Many of my friends bashed this, but here is a nice synthetic solution I came up with during the contest: Let $W$ be the orthocenter of $DEF$. We will prove the following claims: (1) $AW=AF=AE$ (2) $W \in AP$ (3) $W\in (PDK)$ For (1), since $\angle EWF = 180^{\circ}-\angle EDF = 135^{\circ} = 180^{\circ}-\frac{\angle FAE}{2}$ and $AE=AF$, we have that $W$ lies on the circle centered at $A$ passing through $E$ and $F$. For (2), we have $\angle WAE = 2\angle WFE = 2(90^{\circ} - \angle DEF) = \angle ABC$, so $W\in AP$. Finally, we will prove (3).
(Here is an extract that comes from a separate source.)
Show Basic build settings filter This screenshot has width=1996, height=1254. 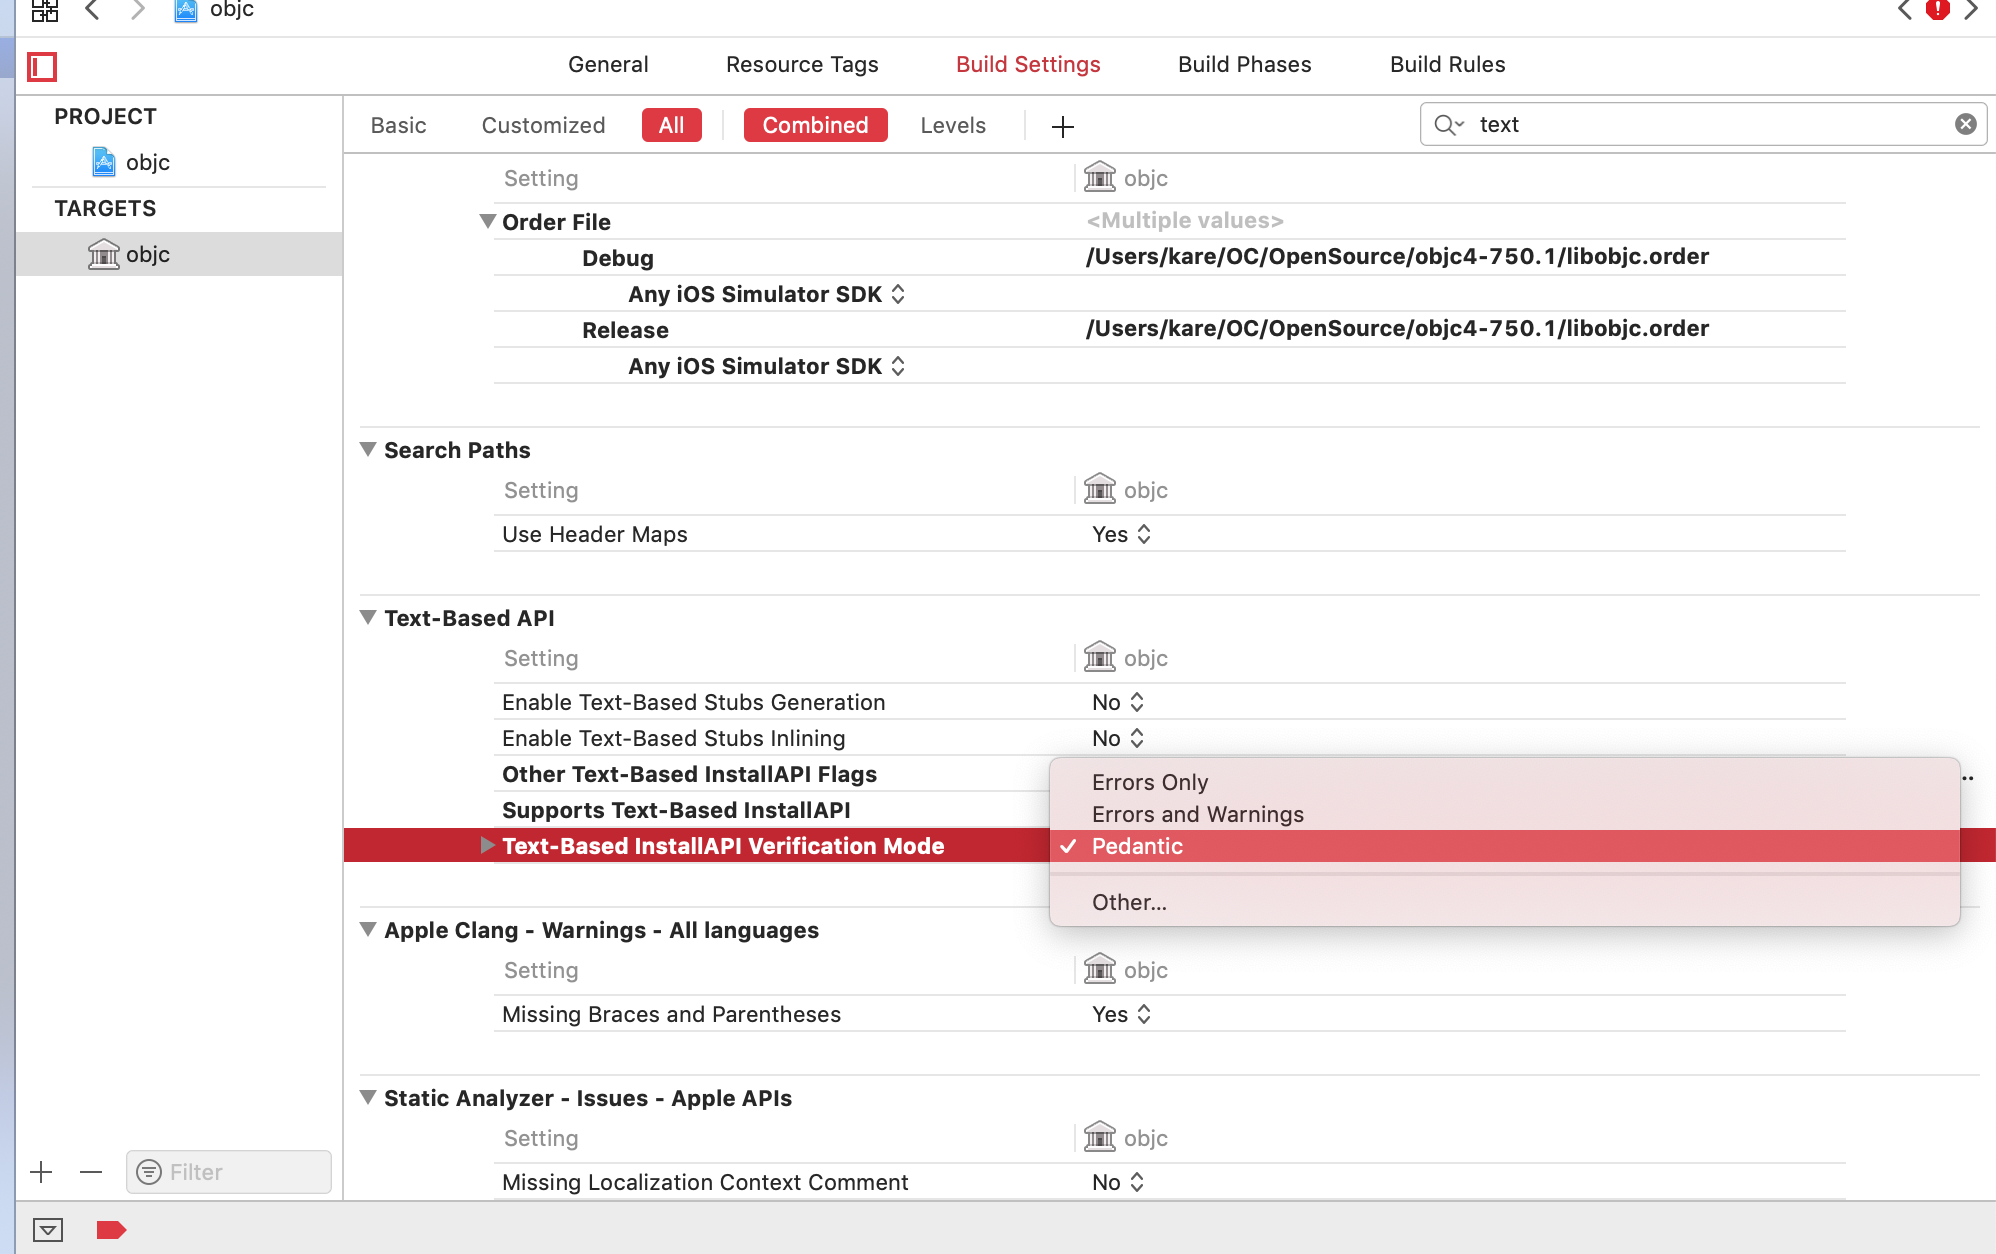(x=398, y=125)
For this we could erase all points except $D,E,F,A,M,P,K$, where $P$ is defined as the foot of the perpendicular from $A$ to the $D$-tangent to $DEF$. Now let $K'$ be the point on $AD$, such that $\angle DK'W=90^{\circ}$. We will prove $M,K',P$ are collinear. Let $E_1$ and $F_1$ be the feet of the altitudes from $E,F$ in triangle $DEF$. So now $P,K',W,E_1,F_1$ lie on the same circle (the one of diameter $DW$). Let $DA$ intersect $DEF$ for the second time at $L$. Then since $DA$ is the symmedian of $DEF$, $(E,F,L,D)=-1$. Projecting though $D$ onto the circle through $P,K',W,E_1,F_1$ gives us this is equivalent to $(DE_1,DF_1,DK',DP)=-1$, so $(E_1,F_1,K',P)=-1$. So $K'$ lies on the symmedian of $E_1F_1P$, which is $PM$. So $K'\equiv K$, so (3) is proved. Finally, to conclude the solution, from (1) $AW=AE=DI$ and from (2) $AW\perp BC$, so $IDWA$ is a parallelogram. Hence $AI=WD$. From (3) the diameter of $(PKD)$ is $WD$ and the diameter of $(AEF)$ is $AI=EF$, so $AI=WD$. $\square$

Obviously $M$ is the midpoint of $AI$. $IM*IA=IE^2=ID^2$, so $\angle IDM = \angle IAD$. Because $M$ lies on the perpendicular bisector to $PD$, $\angle IDM=\angle APM$. So $\angle APM = \angle IAD$, and so $\angle PKD = \angle PAI$. Now let $I'$ be the projection of $I$ onto $AP$. Then $\angle I'MI=2\angle PAI=2\angle PKD$, and $I'I=PD$, so if we translate $I'I$ by vector $I'P$ $M$ would become the circumcenter of $PKD$, and so the radius is $MI$, which is also the radius of the circumcircle of $AFE$ because $M$ is its center

Let $EF \cap BC=T$. Angle chasing and PoP gives that the triangles $PKD$ and $DTM$ are similar. Rest is easy. Their radii' ratio is equal to $ \frac{PD}{MD}$. So it is enough to prove that $ \frac{MI}{R}= \frac{PD}{MD}$, where $R$ is the radius of $(DTM)$. Obviously $(AMPT)$ is cyclic. Then $\frac{MI}{R}=2\sin (\angle ITM)$. And of course, $\angle ITM= \angle MTA=\angle MPA= \angle PMD/2$. Since $PMD$ is isosceles, we have $ \frac{PD}{MD}=2\sin (\angle ITM)$. Done!